The Lord Chief Justice’s Office told The Detail: “In the case of a drug-related death, if any drug (illicit or otherwise) has caused or contributed to the death (confirmed by way of a post-mortem report with a toxicological analysis) the specific drug, if identified, is included in the formulation.

“If there is more than one drug involved then the cause of death may read multi-drug toxicity without specifically identifying each and every drug, but each case is fact specific.”

However, the Lord Chief Justice’s Office declined to comment on proposals for changes to the coronial system, citing that it is not responsible for legislation.

The Southern Health and Social Care Trust told The Detail: "Whilst we are unable to comment on any individual, the trust did participate fully in the inquest process regarding Stephen’s death and we accept the coroner’s findings.”

The Department of Justice (DoJ) and the Department of Health (DoH) both declined to comment on issues raised in this article.

Ms Bell said: “They are all passing the buck. It’s very frustrating. Really, it will require political action.”

Sinn Féin Mid-Ulster MLA Linda Dillon told The Detail her party is engaged in the “formative stages” of discussions in relation to these issues.

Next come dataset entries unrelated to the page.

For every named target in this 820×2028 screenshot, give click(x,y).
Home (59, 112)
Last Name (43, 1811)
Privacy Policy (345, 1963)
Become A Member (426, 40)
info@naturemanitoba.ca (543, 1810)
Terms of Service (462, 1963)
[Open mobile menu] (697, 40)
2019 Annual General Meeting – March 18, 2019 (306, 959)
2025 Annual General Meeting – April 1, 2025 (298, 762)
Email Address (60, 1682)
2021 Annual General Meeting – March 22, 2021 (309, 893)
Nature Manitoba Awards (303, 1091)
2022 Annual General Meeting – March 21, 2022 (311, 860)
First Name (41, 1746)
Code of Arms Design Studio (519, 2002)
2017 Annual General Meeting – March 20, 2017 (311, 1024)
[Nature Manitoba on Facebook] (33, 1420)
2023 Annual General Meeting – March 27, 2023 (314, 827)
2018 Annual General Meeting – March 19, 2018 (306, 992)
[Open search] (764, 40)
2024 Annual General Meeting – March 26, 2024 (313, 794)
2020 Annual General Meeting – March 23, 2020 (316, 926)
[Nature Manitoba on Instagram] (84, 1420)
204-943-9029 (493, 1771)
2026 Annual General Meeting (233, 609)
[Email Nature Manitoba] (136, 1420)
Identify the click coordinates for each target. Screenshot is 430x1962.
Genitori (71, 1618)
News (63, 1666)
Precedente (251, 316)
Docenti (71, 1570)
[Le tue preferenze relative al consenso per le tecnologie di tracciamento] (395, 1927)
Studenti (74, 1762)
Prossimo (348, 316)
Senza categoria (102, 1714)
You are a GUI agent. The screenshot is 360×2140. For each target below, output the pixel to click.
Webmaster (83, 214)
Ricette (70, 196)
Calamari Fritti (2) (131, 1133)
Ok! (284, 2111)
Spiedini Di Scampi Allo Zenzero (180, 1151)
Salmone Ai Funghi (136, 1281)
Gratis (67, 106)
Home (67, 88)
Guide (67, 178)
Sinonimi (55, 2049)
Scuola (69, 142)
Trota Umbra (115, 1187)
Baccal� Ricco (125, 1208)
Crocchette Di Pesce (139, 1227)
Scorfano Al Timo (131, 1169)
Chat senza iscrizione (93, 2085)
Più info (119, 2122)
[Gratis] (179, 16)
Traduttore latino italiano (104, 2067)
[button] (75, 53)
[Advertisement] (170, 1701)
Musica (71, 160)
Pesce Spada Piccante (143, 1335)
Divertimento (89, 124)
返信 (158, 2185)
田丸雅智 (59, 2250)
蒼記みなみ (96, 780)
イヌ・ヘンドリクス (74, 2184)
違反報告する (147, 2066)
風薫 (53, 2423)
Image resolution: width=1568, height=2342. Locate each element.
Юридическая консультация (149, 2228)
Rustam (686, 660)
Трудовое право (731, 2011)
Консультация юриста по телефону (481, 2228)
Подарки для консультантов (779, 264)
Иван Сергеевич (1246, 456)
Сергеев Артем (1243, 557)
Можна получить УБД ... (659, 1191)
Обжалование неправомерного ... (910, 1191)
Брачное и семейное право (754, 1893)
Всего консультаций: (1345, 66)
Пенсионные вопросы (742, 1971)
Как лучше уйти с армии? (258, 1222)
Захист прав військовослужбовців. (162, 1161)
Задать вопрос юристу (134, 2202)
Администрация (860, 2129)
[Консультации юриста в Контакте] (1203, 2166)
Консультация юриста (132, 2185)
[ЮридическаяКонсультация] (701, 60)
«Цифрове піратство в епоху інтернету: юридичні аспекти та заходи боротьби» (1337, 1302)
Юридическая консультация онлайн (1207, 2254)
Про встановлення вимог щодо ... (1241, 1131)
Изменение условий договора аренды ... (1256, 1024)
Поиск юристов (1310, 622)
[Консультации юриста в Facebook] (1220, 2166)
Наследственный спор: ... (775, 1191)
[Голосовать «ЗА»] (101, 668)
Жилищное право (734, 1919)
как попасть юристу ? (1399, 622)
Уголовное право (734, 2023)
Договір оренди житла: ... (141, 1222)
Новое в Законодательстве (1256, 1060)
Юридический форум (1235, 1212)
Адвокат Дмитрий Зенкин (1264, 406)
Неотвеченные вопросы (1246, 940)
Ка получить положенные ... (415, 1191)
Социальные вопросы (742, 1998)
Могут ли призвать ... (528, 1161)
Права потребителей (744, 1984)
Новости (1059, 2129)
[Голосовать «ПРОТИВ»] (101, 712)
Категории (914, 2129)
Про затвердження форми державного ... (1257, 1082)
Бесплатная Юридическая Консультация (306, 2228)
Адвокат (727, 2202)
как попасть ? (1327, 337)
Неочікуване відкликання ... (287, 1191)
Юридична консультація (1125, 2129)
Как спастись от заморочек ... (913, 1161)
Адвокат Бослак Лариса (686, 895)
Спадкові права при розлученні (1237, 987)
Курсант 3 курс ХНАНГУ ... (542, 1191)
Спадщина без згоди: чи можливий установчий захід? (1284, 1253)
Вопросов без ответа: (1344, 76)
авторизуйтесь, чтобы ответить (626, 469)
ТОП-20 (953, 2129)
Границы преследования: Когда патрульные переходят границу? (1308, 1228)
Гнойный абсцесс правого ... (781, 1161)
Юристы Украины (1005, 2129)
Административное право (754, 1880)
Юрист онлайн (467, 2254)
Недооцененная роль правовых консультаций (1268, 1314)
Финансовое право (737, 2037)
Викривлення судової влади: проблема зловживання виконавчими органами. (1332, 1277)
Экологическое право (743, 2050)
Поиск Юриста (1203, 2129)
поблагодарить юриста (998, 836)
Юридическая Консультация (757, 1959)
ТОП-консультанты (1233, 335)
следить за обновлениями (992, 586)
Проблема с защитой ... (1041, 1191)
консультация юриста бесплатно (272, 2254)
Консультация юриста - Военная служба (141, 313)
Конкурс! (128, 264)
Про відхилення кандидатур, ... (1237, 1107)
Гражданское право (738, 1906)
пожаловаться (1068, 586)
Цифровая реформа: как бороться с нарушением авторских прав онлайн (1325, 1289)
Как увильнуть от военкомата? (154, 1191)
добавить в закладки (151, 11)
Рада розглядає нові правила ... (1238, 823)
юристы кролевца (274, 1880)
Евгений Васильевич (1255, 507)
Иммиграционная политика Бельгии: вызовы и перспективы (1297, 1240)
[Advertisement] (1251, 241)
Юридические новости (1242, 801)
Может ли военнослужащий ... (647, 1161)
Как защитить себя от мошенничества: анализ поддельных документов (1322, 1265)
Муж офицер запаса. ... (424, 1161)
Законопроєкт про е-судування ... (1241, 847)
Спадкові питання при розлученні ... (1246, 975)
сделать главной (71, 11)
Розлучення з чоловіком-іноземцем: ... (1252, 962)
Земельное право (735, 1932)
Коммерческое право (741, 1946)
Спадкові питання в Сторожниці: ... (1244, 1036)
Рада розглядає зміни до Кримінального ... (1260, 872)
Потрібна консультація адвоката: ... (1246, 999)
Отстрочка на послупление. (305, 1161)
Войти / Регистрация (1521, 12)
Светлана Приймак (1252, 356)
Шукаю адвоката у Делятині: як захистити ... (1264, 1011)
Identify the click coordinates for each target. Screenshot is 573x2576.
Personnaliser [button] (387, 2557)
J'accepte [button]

She added: “The DoH needs to have a statistical breakdown regarding prescription medication and suicide, which could come from coroners recording all prescription medication the person had been taking in the time leading up to their passing.

“We need to establish that data to see if there are patterns between suicide and a certain profile of person being on particular prescription drugs.”

Ms Bell has had some engagement with Mental Health Champion Siobhan O'Neill about her uncle's case, though she hopes to progress this further in the coming months.

She also runs a Facebook page in her uncle's memory, called Stephen’s Voice, which has around 9,000 likes.

The page says: “We are not medical professionals, we are Stephen’s family and are here to tell Stephen’s story and raise awareness of serious adverse reactions to prescribed medications, particularly antidepressants.”

Ms Bell added that suicide rates and prescription rates for antidepressants, and antipsychotics, are both “so high” in Northern Ireland.

She said: “To better understand potential correlations between the two issues, there needs to be change in the coronial system.”